Forget taking your tablet along with your for a long car ride, how about using the actual windows of your car like a tablet? Sounds like something out of a movie right?
For now, it is, but if General Motors Research and Development and students from the FUTURE LAB at Bezalel Academy of Art and Design in Israel have anything to say about it, we might just start seeing this technology show up in real-life sooner than later.
GM tasked the students with building a concept that would allow for backseat passengers, they say kids but I think we can all agree that people of any age would enjoy this technology, to better enjoy the time spent on the road.
And thus, the Windows of Opportunity Project, known by its acronym, WOO, was born.
The project called for the students to “turn car windows into interactive displays capable of stimulating awareness, nurturing curiosity and encouraging a stronger connection with the world outside the vehicle.”
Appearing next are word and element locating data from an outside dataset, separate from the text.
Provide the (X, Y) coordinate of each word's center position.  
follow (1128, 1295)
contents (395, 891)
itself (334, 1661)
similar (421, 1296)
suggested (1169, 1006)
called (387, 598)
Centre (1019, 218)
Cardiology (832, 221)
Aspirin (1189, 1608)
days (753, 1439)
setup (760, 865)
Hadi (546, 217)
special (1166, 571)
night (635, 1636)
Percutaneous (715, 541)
Tom Seder, GM R&D lab group manager for human-machine interface, takes it a step further and adds:
Advanced windows that are capable of responding to vehicle speed and location could augment real world views with interactive enhancements to provide entertainment and educational value.
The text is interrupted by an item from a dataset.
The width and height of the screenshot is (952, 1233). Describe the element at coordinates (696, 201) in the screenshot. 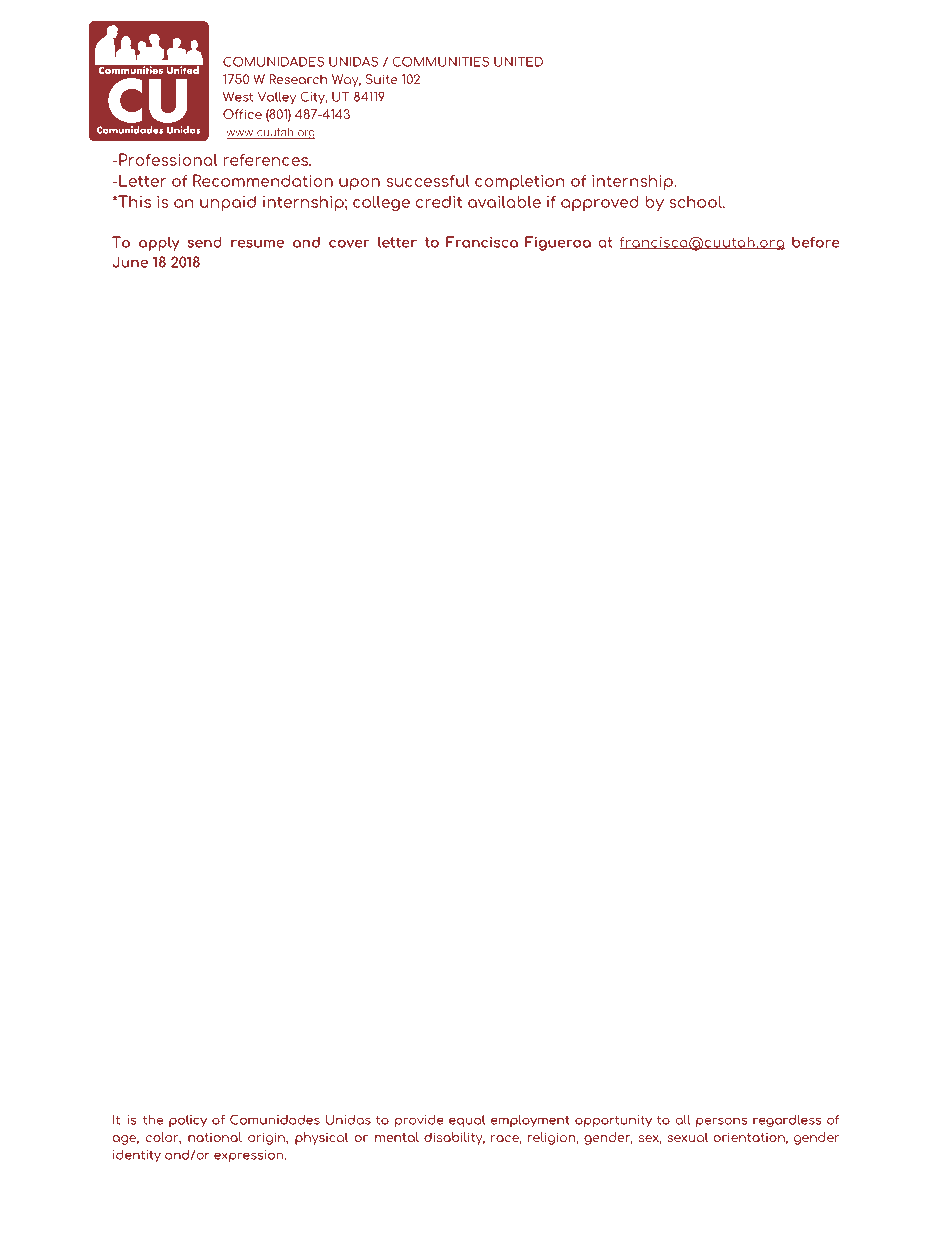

Unfortunately, GM has no immediate plans to put this kind of technology into production models of cars. But, that being said, it did allow for the students to get creative with their applications since there are no limitations.
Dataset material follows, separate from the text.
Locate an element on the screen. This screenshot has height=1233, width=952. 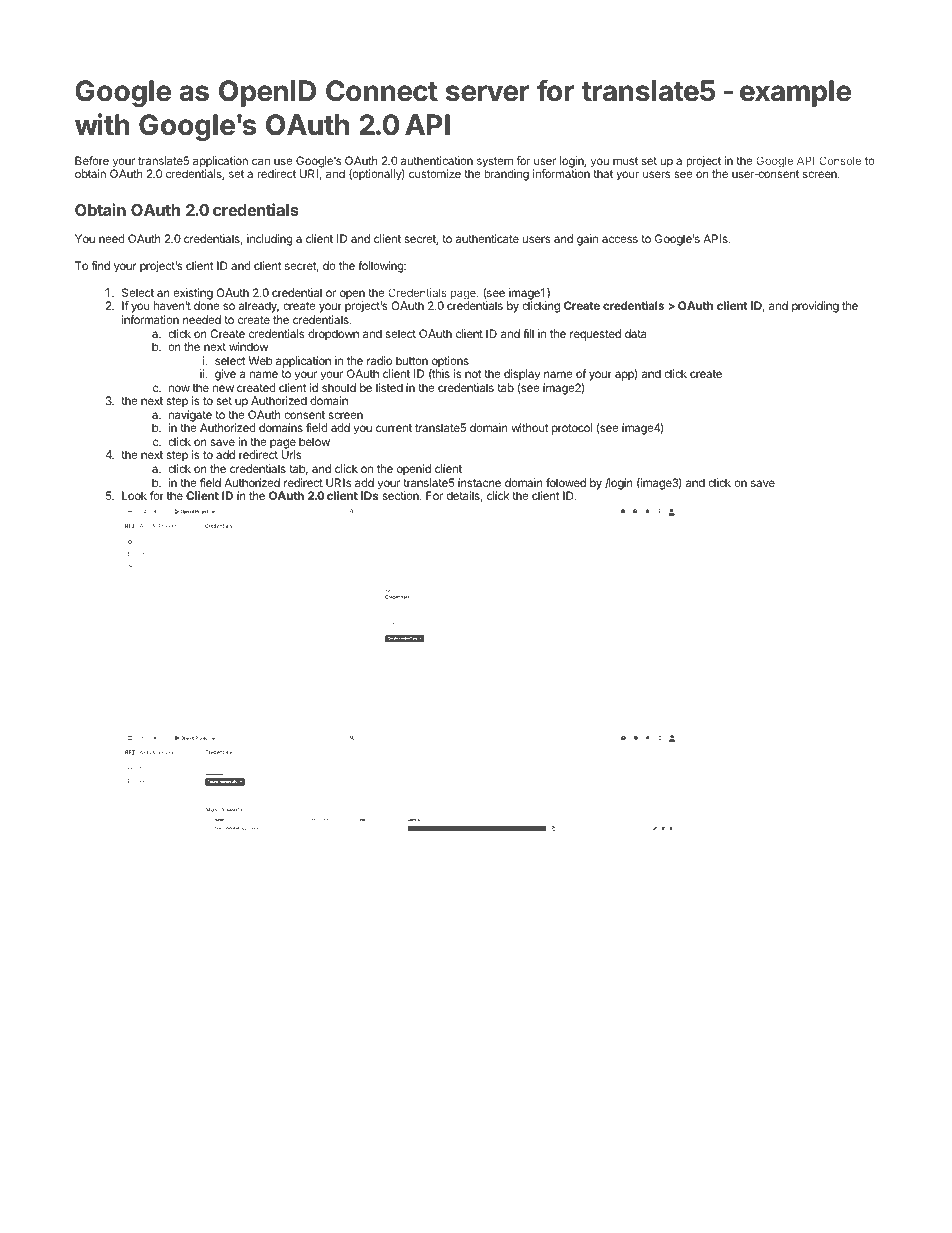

Here is what they came up with:
- Otto, an animated character projected over passing scenery that responds to real-time car performance, weather and landscape. With Otto, passengers can learn about their environment in fun, playful ways.
- Foofu, an app that allows passengers to create, explore and discover through finger drawing on window steam.
- Spindow, an app that provides its users a peek into other users’ windows around the globe in real time.
- Pond, an app that allows passengers to stream and share music with other cars on the road, downloads favorite tracks, and share messages with other passengers on the road.
Yeah, just a bit cooler than the small television screens that some cars currently boast inside the cabin. And lucky for us, the students were able to create a full-functioning prototype to show off these applications, which you can see in the video.
We might be a ways off from seeing these things on the road, but boy, does the future look bright.